● **Exercise prompt**
What is needed is an exact copy of every entry below, with the pictures left out.

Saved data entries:

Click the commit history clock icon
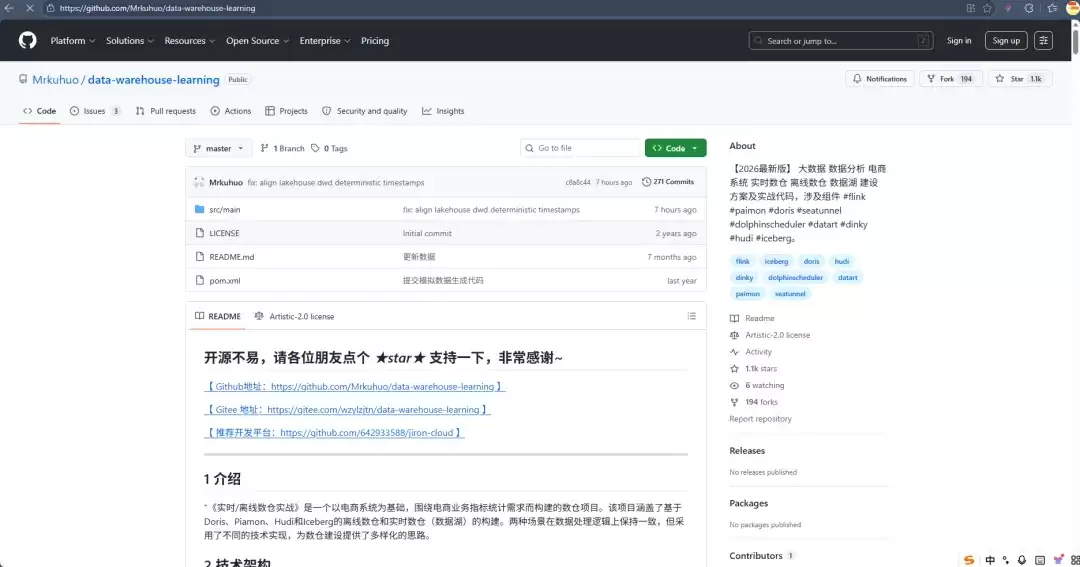pos(646,182)
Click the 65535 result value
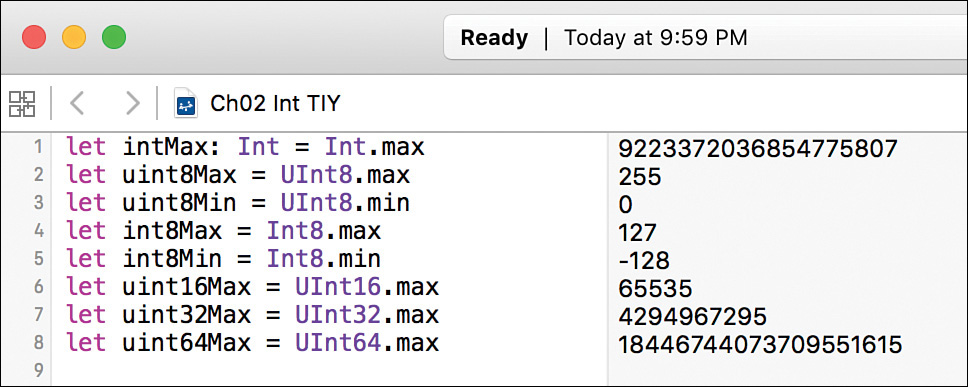 (x=655, y=288)
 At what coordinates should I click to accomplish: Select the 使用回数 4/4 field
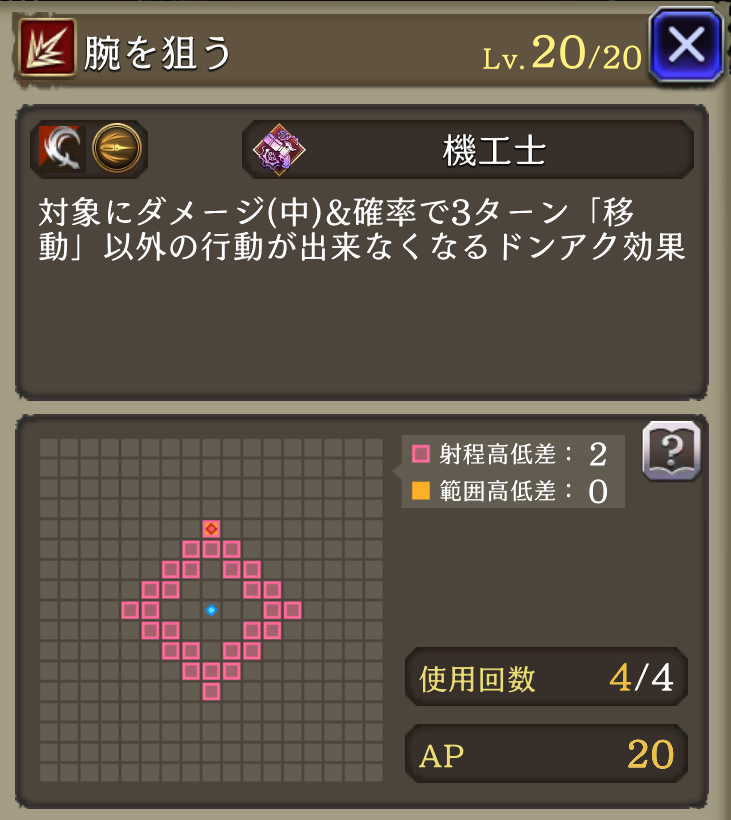(x=546, y=677)
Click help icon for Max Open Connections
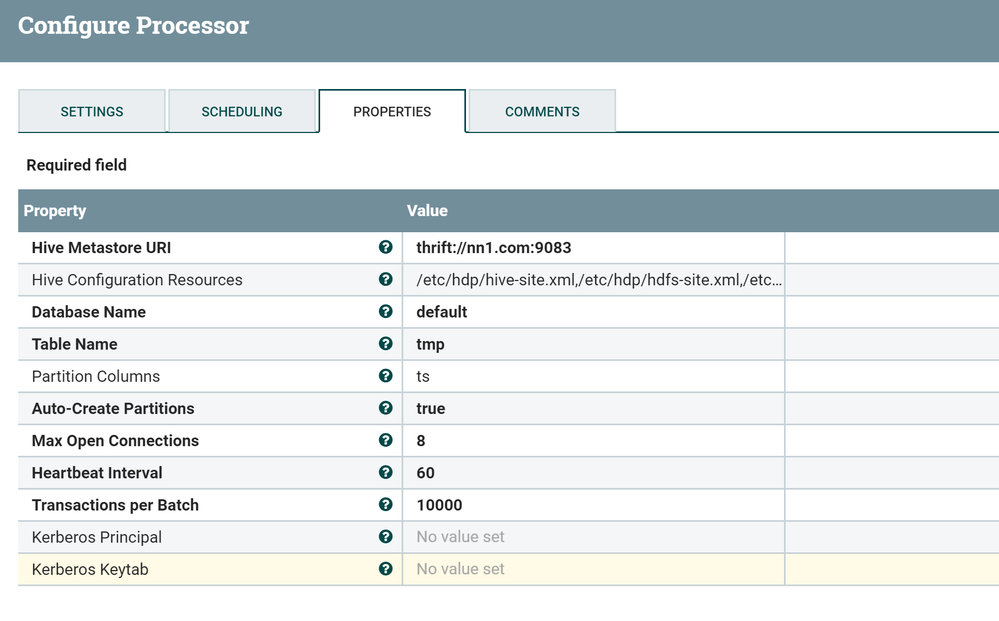This screenshot has width=999, height=621. (x=386, y=440)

● **Exercise output**
Click the commit history clock icon
pos(646,182)
Click the 65535 result value
 (x=655, y=288)
 At what coordinates should I click to accomplish: Select the 使用回数 4/4 field
(x=546, y=677)
Click help icon for Max Open Connections
This screenshot has width=999, height=621. (x=386, y=440)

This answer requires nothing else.